| ACTION ITEM |
I need the lines from the one with "Journal (531, 1611)" through the end of the material, copied exactly and with nothing else included.

★ ★ ★ ★ ★ ★ ★

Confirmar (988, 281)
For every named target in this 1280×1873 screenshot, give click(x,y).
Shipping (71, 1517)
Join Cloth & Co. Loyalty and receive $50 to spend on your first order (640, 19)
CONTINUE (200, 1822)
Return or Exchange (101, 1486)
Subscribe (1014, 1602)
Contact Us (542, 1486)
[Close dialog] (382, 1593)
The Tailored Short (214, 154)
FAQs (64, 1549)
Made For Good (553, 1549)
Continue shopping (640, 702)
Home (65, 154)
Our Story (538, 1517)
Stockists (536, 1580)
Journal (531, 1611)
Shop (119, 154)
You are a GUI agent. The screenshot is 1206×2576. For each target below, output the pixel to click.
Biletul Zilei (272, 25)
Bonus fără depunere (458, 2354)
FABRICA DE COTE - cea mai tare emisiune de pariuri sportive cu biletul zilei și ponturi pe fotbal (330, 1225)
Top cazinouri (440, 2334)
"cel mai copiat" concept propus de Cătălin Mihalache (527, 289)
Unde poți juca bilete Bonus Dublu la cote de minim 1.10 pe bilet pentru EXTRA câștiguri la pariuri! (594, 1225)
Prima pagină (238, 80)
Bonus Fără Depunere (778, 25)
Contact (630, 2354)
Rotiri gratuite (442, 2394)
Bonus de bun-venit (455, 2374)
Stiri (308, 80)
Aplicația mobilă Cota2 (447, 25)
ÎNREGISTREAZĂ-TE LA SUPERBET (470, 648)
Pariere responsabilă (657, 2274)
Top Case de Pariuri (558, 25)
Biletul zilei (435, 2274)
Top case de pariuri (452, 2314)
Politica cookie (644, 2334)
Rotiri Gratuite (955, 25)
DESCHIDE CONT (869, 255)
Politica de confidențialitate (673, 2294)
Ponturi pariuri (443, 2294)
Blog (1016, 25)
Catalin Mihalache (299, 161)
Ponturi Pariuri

★ ★ ★ ★ ★ ★ ★

| OUTPUT OF THE TASK |
Journal (531, 1611)
Shop (119, 154)
You are a GUI agent. The screenshot is 1206×2576. For each target below, output the pixel to click.
Biletul Zilei (272, 25)
Bonus fără depunere (458, 2354)
FABRICA DE COTE - cea mai tare emisiune de pariuri sportive cu biletul zilei și ponturi pe fotbal (330, 1225)
Top cazinouri (440, 2334)
"cel mai copiat" concept propus de Cătălin Mihalache (527, 289)
Unde poți juca bilete Bonus Dublu la cote de minim 1.10 pe bilet pentru EXTRA câștiguri la pariuri! (594, 1225)
Prima pagină (238, 80)
Bonus Fără Depunere (778, 25)
Contact (630, 2354)
Rotiri gratuite (442, 2394)
Bonus de bun-venit (455, 2374)
Stiri (308, 80)
Aplicația mobilă Cota2 (447, 25)
ÎNREGISTREAZĂ-TE LA SUPERBET (470, 648)
Pariere responsabilă (657, 2274)
Top Case de Pariuri (558, 25)
Biletul zilei (435, 2274)
Top case de pariuri (452, 2314)
Politica cookie (644, 2334)
Rotiri Gratuite (955, 25)
DESCHIDE CONT (869, 255)
Politica de confidențialitate (673, 2294)
Ponturi pariuri (443, 2294)
Blog (1016, 25)
Catalin Mihalache (299, 161)
Ponturi Pariuri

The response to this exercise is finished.